Check each line of the records below for the word "Mail" and copy those where it appears.

[[ Task input, beginning ]]

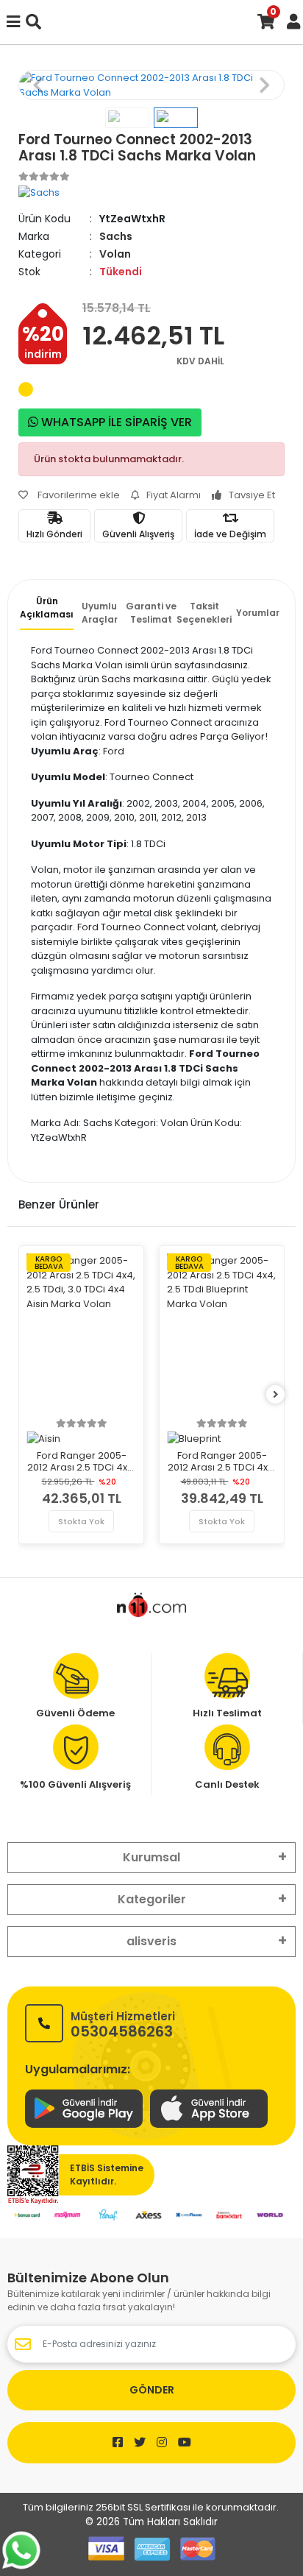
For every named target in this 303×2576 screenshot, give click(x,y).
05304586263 (123, 2024)
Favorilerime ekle (77, 495)
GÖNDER (151, 2389)
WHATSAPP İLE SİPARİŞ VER (115, 422)
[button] (38, 85)
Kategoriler (152, 1899)
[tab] (47, 612)
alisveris (151, 1941)
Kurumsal (151, 1857)
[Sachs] (39, 192)
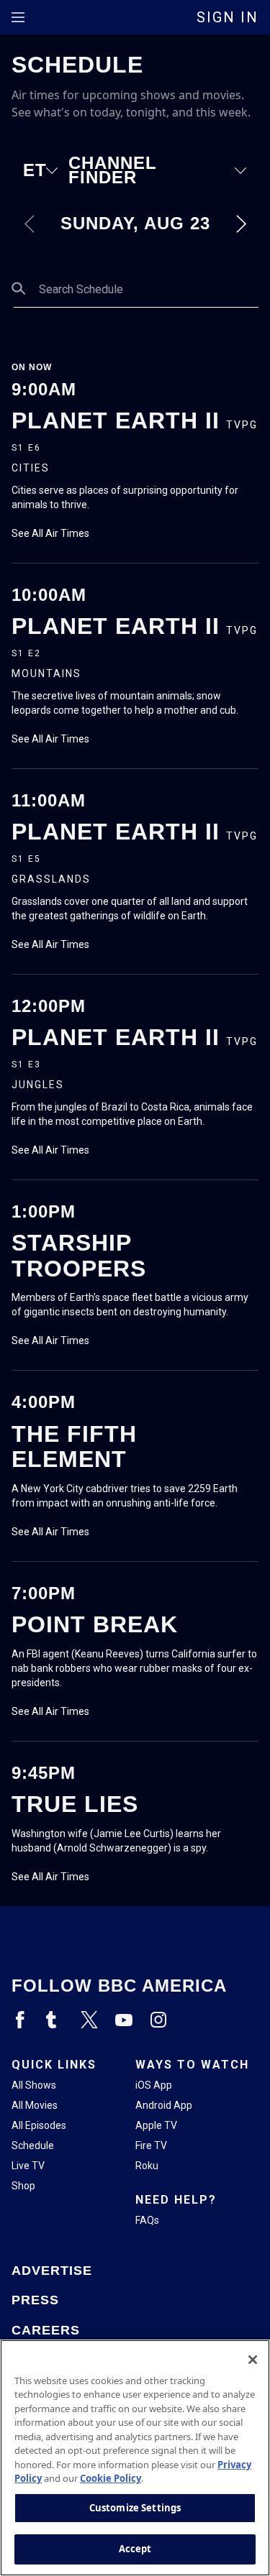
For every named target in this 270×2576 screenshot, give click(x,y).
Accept (135, 2548)
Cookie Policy (110, 2478)
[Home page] (135, 1940)
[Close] (253, 2359)
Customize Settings (135, 2507)
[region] (135, 2458)
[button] (45, 170)
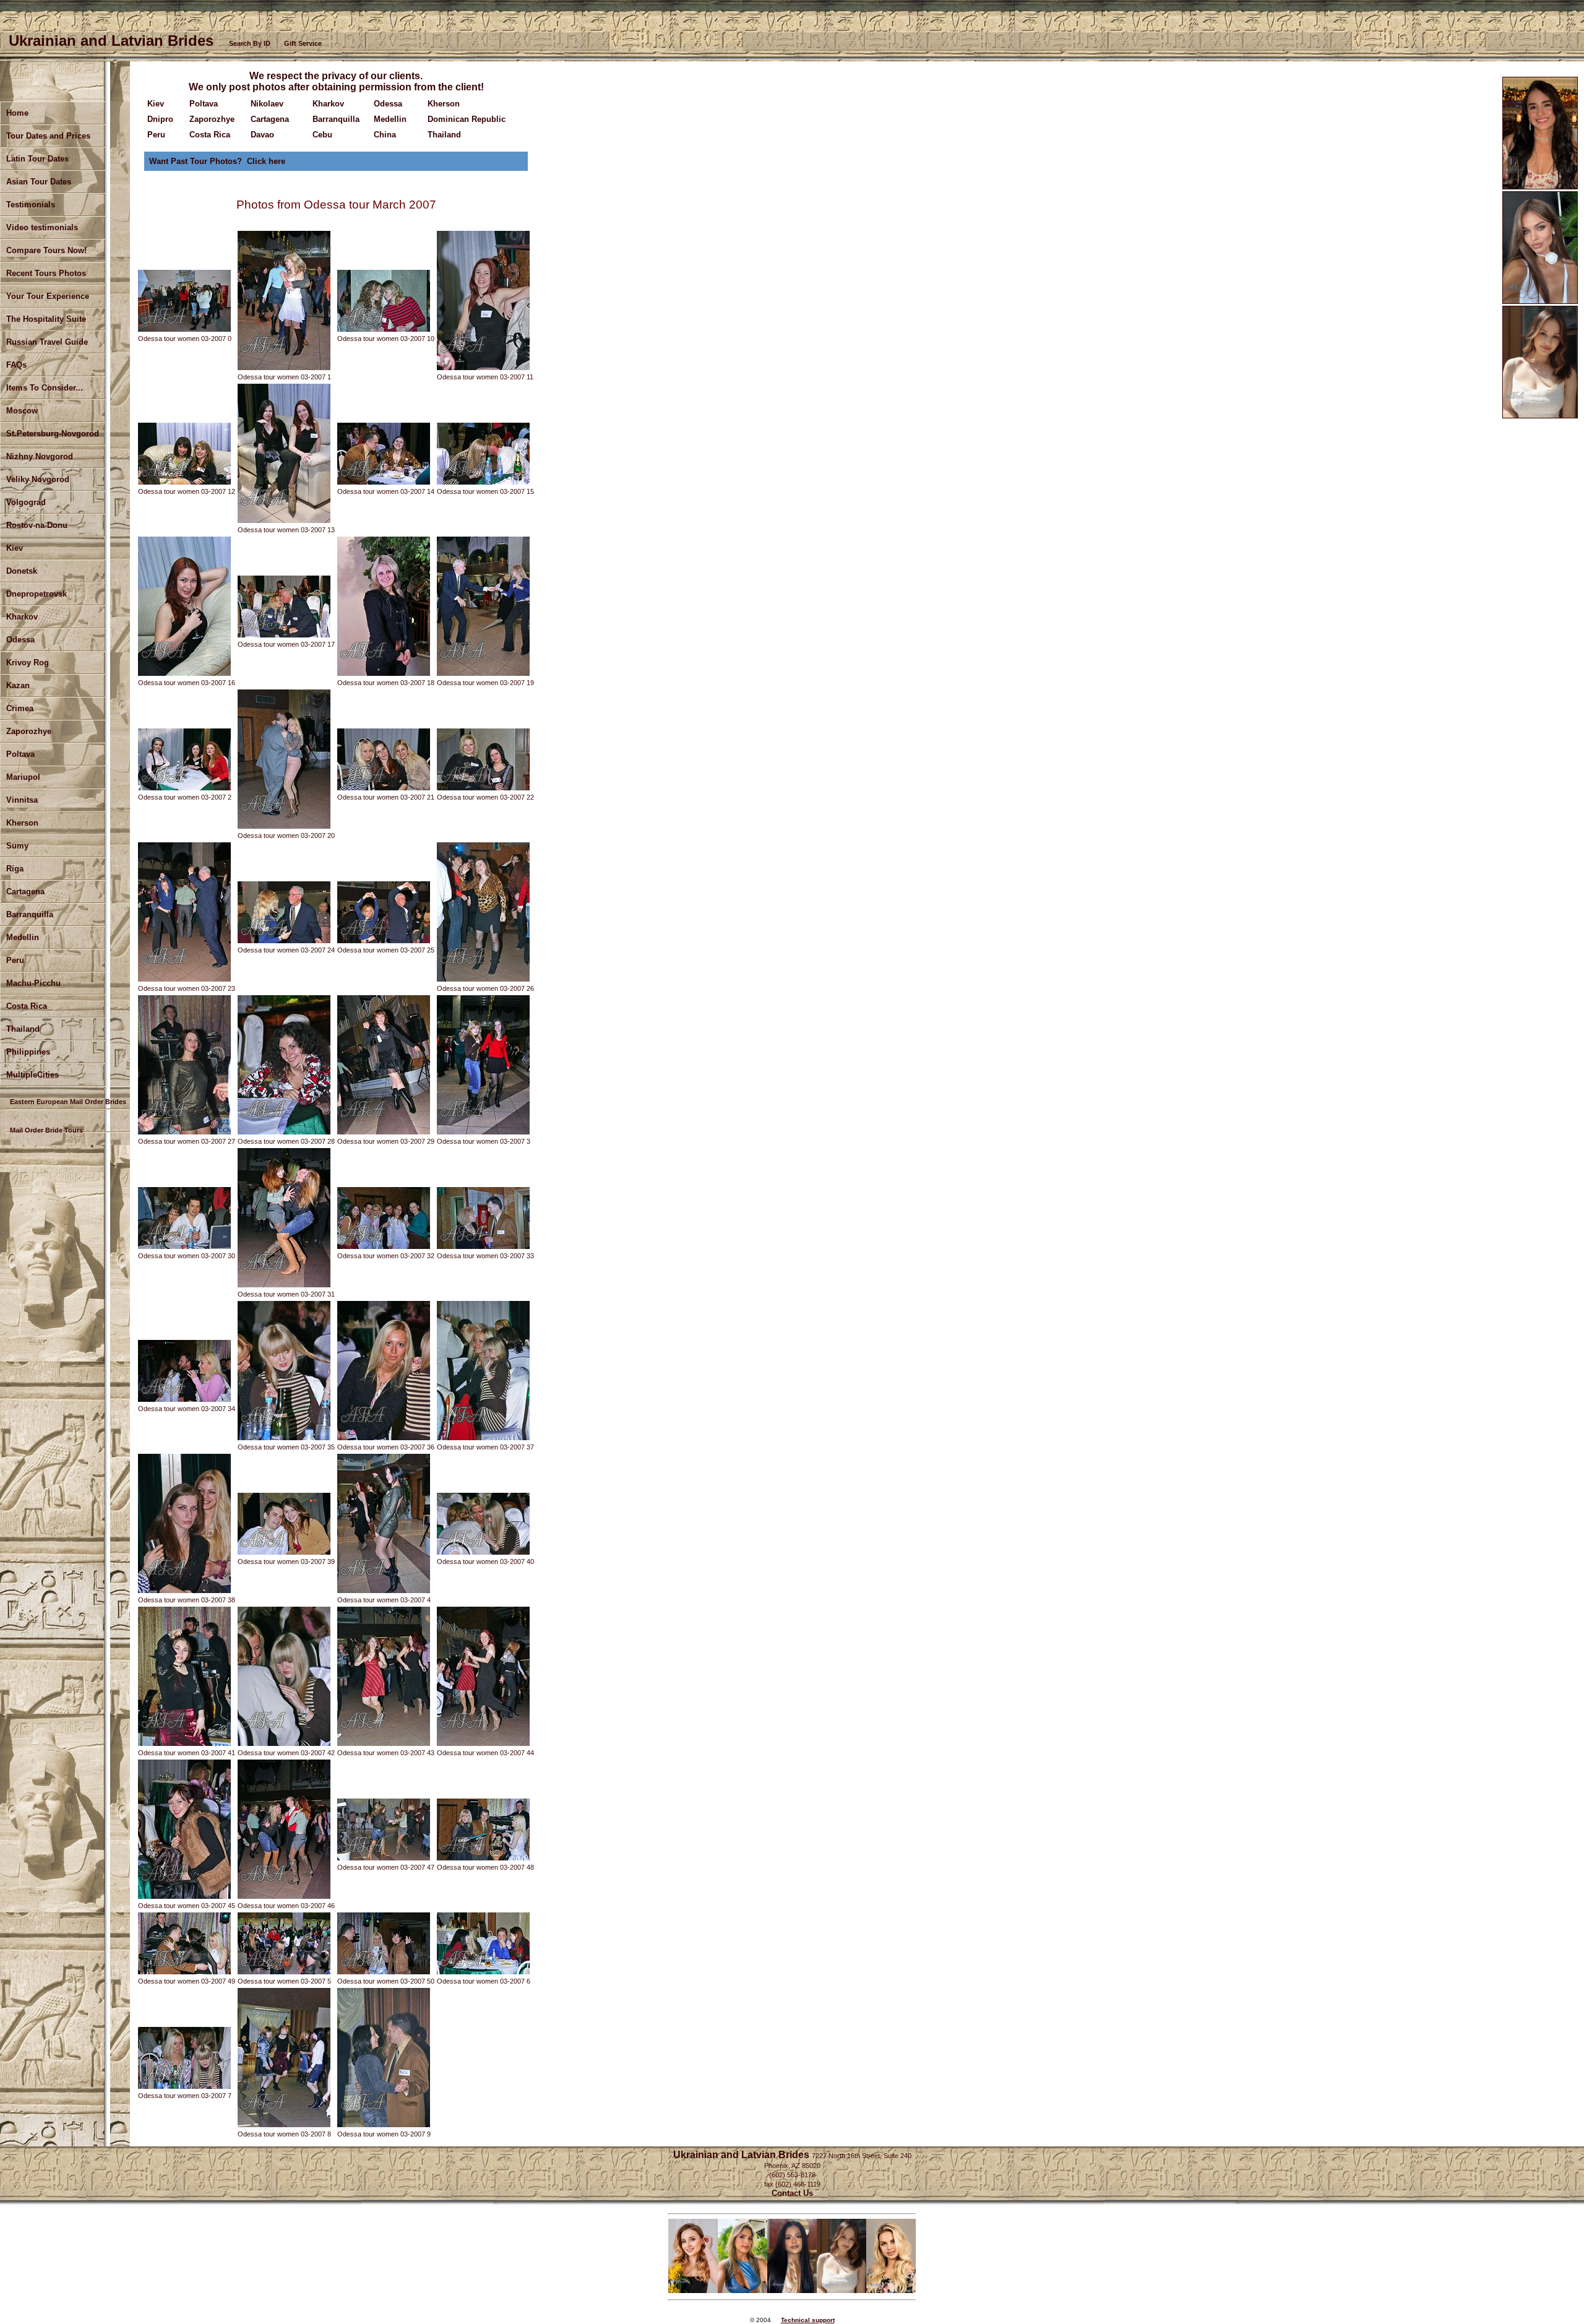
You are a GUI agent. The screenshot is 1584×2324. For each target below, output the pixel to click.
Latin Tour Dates (37, 158)
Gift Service (303, 43)
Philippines (28, 1051)
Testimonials (30, 204)
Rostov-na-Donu (36, 525)
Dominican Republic (467, 119)
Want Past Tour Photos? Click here (217, 161)
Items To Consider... (44, 387)
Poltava (20, 754)
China (385, 134)
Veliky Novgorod (37, 479)
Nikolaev (267, 103)
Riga (15, 868)
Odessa (20, 639)
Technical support (808, 2320)
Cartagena (270, 119)
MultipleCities (32, 1074)
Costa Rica (26, 1006)
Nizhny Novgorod (39, 456)
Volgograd (26, 502)
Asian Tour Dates (38, 181)
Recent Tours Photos (46, 273)
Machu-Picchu (33, 983)
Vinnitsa (22, 800)
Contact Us (792, 2193)
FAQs (16, 364)
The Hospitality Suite (46, 319)
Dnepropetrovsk (36, 593)
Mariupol (23, 777)
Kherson (22, 822)
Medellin (22, 937)
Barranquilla (29, 914)
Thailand (444, 134)
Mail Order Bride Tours (46, 1130)
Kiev (155, 103)
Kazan (18, 685)
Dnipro (160, 119)
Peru (15, 960)
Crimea (19, 708)
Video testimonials (42, 227)
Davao (262, 134)
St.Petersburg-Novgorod (52, 433)
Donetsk (21, 571)
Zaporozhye (28, 731)
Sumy (17, 845)
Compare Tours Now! (46, 250)
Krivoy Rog (27, 662)
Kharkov (22, 616)
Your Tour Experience (47, 296)
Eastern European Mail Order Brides (68, 1101)
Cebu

[[ Task input, end ]]

**Result for this task**
Mail Order Bride Tours (46, 1130)
Eastern European Mail Order Brides (68, 1101)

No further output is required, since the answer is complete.